SCS【20】单细胞数据估计组织中细胞类型(Music)

作者: 桓峰基因 | 来源:发表于2023-04-06 12:30 被阅读0次


    单细胞生信分析教程并配有视频在线教程,目前整理出来的相关教程目录如下:

    Topic 6. 克隆进化之 Canopy

    Topic 7. 克隆进化之 Cardelino

    Topic 8. 克隆进化之 RobustClone

    SCS【1】今天开启单细胞之旅,述说单细胞测序的前世今生

    SCS【2】单细胞转录组 之 cellranger

    SCS【3】单细胞转录组数据 GEO 下载及读取

    SCS【4】单细胞转录组数据可视化分析 (Seurat 4.0)

    SCS【5】单细胞转录组数据可视化分析 (scater)

    SCS【6】单细胞转录组之细胞类型自动注释 (SingleR)

    SCS【7】单细胞转录组之轨迹分析 (Monocle 3) 聚类、分类和计数细胞

    SCS【8】单细胞转录组之筛选标记基因 (Monocle 3)

    SCS【9】单细胞转录组之构建细胞轨迹 (Monocle 3)

    SCS【10】单细胞转录组之差异表达分析 (Monocle 3)

    SCS【11】单细胞ATAC-seq 可视化分析 (Cicero)

    SCS【12】单细胞转录组之评估不同单细胞亚群的分化潜能 (Cytotrace)

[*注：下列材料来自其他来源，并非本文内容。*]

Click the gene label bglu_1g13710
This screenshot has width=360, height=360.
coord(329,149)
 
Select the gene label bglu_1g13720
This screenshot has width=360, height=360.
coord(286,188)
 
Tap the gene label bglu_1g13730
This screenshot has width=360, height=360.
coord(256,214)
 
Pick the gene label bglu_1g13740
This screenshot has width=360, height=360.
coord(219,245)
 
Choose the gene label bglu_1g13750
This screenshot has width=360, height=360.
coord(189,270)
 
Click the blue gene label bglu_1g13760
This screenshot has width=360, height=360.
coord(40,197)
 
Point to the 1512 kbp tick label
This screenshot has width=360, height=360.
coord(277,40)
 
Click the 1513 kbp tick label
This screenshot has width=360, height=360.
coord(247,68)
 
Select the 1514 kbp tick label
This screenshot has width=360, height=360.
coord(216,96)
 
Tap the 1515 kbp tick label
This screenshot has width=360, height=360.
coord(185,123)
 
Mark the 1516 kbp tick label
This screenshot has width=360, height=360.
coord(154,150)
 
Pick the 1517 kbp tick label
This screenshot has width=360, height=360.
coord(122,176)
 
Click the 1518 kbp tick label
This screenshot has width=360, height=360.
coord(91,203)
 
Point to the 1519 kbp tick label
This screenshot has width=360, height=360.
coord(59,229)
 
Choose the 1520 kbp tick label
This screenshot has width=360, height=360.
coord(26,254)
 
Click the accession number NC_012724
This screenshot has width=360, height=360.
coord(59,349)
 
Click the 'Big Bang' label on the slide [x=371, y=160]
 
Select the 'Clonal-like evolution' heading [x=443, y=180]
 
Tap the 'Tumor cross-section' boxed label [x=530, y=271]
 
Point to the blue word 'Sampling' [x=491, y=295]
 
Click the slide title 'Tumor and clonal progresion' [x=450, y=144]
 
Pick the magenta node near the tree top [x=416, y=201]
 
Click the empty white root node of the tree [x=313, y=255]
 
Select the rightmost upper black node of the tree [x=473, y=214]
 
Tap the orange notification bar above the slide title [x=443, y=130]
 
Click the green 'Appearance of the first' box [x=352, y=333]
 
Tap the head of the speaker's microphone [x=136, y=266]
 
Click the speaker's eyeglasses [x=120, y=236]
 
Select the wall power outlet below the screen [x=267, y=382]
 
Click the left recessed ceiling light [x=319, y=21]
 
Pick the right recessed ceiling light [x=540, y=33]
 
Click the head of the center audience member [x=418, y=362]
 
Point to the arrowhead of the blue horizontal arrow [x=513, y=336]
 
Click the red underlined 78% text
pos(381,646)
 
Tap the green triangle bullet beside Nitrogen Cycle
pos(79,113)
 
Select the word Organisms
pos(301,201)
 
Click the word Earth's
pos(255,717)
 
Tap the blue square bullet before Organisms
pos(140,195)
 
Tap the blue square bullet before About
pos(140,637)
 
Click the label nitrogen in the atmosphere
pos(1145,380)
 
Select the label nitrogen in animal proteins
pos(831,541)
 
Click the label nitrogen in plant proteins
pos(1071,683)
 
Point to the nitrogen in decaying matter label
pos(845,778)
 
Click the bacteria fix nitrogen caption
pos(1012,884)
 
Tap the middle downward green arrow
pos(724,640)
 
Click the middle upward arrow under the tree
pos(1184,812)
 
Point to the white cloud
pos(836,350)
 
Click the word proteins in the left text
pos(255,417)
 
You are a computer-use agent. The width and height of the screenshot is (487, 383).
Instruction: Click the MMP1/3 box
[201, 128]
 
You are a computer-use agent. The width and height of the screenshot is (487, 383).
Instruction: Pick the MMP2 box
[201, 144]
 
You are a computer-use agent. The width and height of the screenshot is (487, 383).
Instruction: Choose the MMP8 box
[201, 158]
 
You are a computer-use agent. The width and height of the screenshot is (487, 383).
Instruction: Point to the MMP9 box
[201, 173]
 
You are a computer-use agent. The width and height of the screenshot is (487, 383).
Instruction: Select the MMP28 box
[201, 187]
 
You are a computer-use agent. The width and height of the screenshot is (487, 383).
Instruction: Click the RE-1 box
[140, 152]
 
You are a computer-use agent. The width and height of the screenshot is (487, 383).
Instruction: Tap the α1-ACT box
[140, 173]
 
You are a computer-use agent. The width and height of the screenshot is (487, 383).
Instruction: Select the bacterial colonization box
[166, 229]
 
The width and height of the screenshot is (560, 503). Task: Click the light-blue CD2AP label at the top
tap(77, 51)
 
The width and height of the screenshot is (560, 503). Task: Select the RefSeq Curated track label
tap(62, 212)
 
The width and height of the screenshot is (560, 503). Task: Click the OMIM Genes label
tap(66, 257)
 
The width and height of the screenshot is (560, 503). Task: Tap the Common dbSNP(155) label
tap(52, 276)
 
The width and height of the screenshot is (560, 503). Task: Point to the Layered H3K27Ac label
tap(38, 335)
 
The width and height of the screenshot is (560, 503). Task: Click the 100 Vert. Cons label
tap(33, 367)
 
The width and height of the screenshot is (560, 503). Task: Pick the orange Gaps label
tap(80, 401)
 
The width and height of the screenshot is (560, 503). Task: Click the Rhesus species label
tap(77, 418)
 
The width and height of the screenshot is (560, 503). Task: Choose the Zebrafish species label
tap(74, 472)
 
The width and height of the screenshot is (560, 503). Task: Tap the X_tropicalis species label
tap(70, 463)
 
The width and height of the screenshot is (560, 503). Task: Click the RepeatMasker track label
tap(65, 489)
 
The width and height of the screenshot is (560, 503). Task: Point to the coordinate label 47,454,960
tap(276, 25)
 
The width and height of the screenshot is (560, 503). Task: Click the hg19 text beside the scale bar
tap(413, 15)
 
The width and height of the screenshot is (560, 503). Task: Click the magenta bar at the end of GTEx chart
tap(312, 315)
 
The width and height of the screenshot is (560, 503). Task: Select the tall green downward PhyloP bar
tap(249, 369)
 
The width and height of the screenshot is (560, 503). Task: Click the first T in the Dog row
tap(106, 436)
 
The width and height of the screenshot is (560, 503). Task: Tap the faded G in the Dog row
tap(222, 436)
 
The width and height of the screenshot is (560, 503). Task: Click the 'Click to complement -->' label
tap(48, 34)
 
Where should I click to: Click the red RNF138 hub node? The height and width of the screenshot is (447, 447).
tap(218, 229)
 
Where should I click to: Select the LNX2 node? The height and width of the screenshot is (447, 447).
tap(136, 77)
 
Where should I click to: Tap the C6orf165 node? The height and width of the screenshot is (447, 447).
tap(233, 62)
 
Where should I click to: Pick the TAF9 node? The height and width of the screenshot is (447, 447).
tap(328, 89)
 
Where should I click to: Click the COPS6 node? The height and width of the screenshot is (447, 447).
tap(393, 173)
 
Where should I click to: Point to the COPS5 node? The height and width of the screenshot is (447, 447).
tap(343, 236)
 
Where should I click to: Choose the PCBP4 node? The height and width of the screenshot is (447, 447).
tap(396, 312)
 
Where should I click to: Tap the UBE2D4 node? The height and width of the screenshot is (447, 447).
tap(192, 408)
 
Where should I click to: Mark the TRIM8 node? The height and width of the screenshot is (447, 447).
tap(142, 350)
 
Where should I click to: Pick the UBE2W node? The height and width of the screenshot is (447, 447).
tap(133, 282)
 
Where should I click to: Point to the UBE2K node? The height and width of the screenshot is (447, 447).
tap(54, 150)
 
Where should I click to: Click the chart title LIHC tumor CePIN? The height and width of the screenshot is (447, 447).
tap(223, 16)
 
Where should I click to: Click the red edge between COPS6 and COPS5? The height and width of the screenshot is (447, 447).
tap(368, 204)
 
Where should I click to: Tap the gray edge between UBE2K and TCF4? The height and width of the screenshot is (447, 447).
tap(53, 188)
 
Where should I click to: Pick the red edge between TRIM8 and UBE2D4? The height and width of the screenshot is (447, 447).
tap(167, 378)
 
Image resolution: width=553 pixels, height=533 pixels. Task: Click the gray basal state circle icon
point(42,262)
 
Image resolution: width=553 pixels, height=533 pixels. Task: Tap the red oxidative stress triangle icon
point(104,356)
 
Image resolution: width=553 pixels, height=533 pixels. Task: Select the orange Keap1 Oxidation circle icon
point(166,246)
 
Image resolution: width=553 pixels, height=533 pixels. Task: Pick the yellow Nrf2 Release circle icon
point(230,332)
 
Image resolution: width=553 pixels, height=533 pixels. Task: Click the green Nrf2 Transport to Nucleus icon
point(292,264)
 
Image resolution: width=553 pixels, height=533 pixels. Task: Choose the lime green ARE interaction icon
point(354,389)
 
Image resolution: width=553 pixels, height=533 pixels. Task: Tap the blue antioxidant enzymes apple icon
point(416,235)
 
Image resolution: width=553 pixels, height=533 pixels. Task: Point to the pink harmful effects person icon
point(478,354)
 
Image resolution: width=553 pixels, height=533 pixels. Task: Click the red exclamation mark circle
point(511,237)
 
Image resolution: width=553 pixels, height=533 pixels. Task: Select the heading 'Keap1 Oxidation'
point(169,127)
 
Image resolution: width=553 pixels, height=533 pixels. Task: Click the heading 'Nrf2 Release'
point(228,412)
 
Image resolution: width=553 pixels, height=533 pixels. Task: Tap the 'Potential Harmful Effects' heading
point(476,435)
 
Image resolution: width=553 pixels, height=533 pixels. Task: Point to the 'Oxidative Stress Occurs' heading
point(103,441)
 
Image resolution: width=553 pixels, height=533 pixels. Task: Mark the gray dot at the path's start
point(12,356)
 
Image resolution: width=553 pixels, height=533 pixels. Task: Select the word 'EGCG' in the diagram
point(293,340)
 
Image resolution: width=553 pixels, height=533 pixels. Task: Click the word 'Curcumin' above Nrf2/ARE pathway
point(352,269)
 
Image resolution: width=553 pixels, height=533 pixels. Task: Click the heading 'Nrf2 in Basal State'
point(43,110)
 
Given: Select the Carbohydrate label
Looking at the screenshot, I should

    SCS【13】单细胞转录组之识别细胞对“基因集”的响应 (AUCell)

    SCS【14】单细胞调节网络推理和聚类 (SCENIC)

    SCS【15】细胞交互:受体-配体及其相互作用的细胞通讯数据库 (CellPhoneDB)

    SCS【16】从肿瘤单细胞RNA-Seq数据中推断拷贝数变化 (inferCNV)

    SCS【17】从单细胞转录组推断肿瘤的CNV和亚克隆 (copyKAT)

    SCS【18】细胞交互:受体-配体及其相互作用的细胞通讯数据库 (iTALK)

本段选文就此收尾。